Lately I've been seeing quite a few “general reference” and “proofreading” close votes that seem inappropriate to me. For example:
- General reference: “At least one” - singular or plural subject?
There is overwhelming agreement that “at least one” is singular in number, but in answering the question, I could not find a source that explains why the consensus answer is correct, clearly and unambiguously. I suspect that people felt the question was too basic, and they assumed that there must be a general reference that answers the question, but so far as I can tell it doesn't actually exist. (I'll note that tchrist did at least link to an ngram that strongly suggests the correct answer, but I don't accept that an ngram alone is sufficient to answer or close a question – ngrams have too many pitfalls, and they don't tell you why an answer is correct.)
- Proofreading: Do I use adjective forms of concurrent and consecutive?
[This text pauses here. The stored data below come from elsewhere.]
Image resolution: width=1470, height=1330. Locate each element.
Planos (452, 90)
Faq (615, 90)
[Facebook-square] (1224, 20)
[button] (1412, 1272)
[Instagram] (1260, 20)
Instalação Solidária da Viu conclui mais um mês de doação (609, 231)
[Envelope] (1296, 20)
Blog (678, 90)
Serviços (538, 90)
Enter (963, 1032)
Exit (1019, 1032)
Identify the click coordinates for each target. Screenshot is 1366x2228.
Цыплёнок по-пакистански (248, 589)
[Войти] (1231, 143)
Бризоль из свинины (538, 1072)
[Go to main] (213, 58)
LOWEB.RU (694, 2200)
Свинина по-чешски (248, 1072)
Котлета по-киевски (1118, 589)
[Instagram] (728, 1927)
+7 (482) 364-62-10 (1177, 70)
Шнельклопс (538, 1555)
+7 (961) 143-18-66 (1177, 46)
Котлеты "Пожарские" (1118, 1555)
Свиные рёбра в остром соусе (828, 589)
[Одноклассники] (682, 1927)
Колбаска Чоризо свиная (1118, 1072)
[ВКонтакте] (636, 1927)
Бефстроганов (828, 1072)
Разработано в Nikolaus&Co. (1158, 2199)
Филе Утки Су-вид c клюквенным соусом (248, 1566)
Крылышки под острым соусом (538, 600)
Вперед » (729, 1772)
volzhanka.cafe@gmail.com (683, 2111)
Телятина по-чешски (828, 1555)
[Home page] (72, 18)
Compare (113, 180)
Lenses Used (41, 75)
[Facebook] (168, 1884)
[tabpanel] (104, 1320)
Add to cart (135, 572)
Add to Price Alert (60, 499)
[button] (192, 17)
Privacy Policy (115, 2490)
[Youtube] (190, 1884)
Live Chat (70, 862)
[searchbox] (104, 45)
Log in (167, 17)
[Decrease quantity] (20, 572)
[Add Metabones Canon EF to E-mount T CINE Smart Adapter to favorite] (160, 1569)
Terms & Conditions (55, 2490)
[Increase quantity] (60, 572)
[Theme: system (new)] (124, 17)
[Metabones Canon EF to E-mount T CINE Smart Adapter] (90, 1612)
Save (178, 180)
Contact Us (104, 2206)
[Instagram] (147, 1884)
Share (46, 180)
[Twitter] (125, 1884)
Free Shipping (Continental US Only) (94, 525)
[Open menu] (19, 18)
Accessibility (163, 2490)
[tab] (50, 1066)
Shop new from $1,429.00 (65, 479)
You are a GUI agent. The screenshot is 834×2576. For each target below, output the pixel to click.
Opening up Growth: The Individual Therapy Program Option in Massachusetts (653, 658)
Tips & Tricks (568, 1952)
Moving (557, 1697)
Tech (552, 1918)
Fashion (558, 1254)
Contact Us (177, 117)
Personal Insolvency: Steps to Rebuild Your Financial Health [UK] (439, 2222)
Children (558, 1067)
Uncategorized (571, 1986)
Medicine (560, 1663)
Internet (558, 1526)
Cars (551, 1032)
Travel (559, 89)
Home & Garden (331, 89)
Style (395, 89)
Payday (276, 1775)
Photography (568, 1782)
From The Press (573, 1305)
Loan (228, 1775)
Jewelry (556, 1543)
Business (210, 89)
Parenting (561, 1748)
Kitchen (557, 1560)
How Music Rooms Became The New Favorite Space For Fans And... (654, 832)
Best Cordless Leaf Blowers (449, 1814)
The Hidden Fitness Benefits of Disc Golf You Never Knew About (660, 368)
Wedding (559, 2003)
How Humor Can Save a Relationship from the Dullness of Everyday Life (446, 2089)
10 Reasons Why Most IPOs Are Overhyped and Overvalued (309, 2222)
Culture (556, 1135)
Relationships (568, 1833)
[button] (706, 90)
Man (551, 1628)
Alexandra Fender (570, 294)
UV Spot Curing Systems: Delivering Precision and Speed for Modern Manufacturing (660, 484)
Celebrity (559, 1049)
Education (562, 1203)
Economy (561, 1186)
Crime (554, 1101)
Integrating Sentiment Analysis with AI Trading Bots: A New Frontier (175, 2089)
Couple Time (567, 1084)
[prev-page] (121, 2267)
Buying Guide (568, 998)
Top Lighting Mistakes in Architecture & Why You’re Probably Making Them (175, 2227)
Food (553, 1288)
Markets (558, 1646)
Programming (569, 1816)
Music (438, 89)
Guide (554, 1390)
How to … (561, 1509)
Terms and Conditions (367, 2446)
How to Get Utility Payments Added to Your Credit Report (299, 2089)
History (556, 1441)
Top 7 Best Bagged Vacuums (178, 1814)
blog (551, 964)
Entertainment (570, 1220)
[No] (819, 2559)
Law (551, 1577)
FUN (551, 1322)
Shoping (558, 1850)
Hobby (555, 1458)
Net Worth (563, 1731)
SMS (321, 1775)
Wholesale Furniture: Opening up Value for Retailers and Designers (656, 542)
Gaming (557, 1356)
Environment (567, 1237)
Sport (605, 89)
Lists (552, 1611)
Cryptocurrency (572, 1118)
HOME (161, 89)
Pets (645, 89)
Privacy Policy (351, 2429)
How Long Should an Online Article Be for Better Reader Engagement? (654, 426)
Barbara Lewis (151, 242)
The explanatory text for this close vote states, “Proofreading questions are off-topic unless a specific source of concern in the text is clearly identified.” This question does clearly identify a specific source of concern: whether to use an adjective or adverb in a specific context. I've seen other examples of this recently too.
Both of these questions are pretty basic, and neither one showed much in the way of research effort, so I would understand if people simply downvoted them. However, I don't think we should be voting to close as off-topic unless the questions actually fit the close reasons!